Tags: | |
---|---|

Reference: | citeseer |

Download: |

PCFG Models of Linguistic Tree Representations

The early work on probabilistic parsing focused on PCFGs, which assign a probability to each rule in a CFG, and compute the probability of a parse as the product of the probabilities of the rules used to build it. Mark Johnson points out that this framework assumes that the form of the probabilistic model for a parse tree must exactly match the form of the tree itself. After showing that this assumption can lead to poor models, Johnson suggests that reversible transformations can be used to construct a probabilistic model whose form differs from the form of the desired output tree. He describes four transformations for prepositional-attachment structures, and evaluates those transformations using both a theoretical analysis based on toy training sets, and an empirical analysis based on performance on the Penn Treebank II.
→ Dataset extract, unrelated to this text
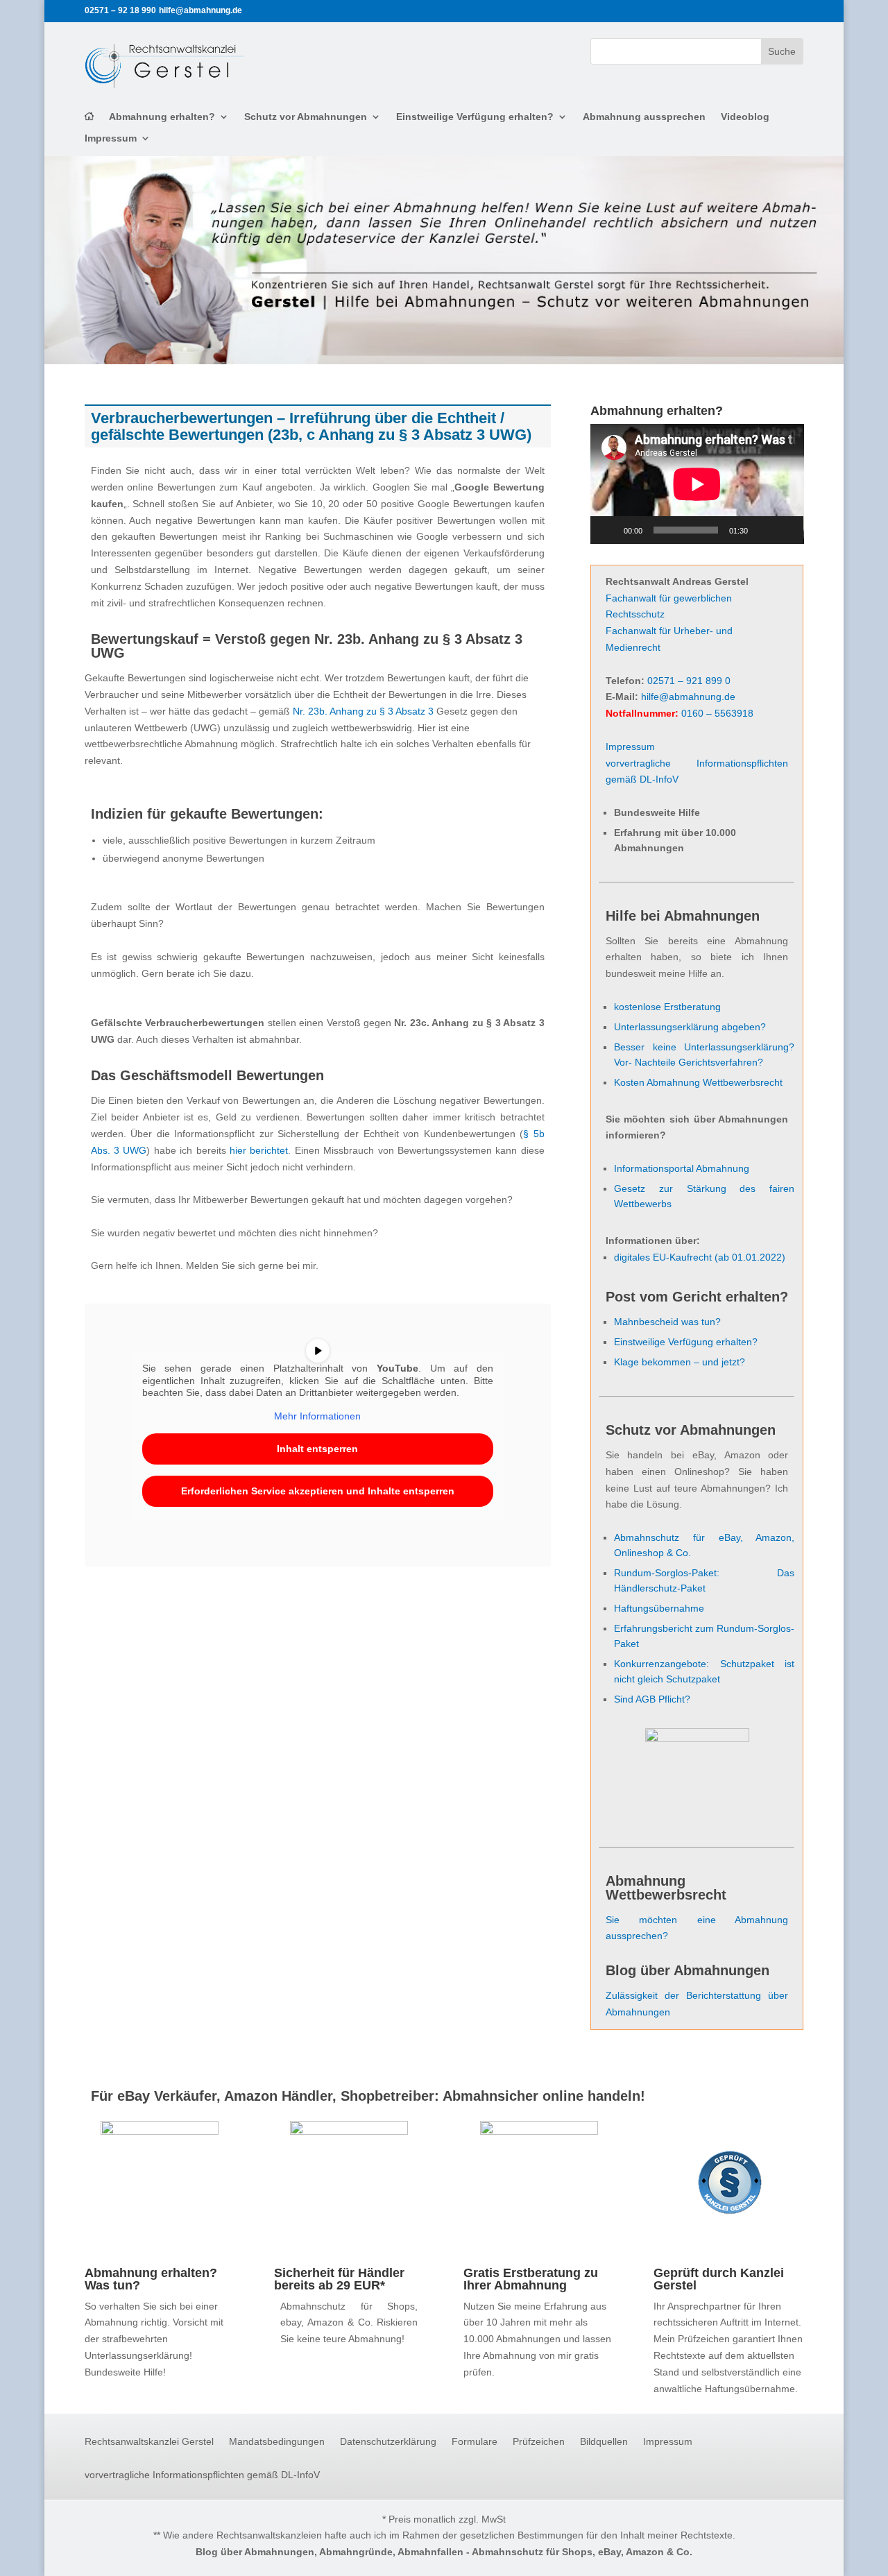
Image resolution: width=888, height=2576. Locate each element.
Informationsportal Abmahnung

Two of these transformations result in significant improvements to
performance: **flatten** and **parent**. The
**flatten** transformation replaces select nested tree structures
with flat structures, effectively weakening the independence
assumptions that are made by the original structure. The
**parent** transformation augments each node label with the node
label of its parent node, allowing nodes to act as "communication
channels" to allow conditional dependency between a node and its
grandparent node. Both of these transformations result in a weakening
of the model's independence assumptions, while increasing the number
of parameters that must be estimated (because they result in a larger
set of possible productions). Thus, they can be thought of an example
of the classical "bias versus variance" trade-off. Johnson's
empirical results show that, in the case of these two transformations,
the reduction in bias overcomes the increase in variance.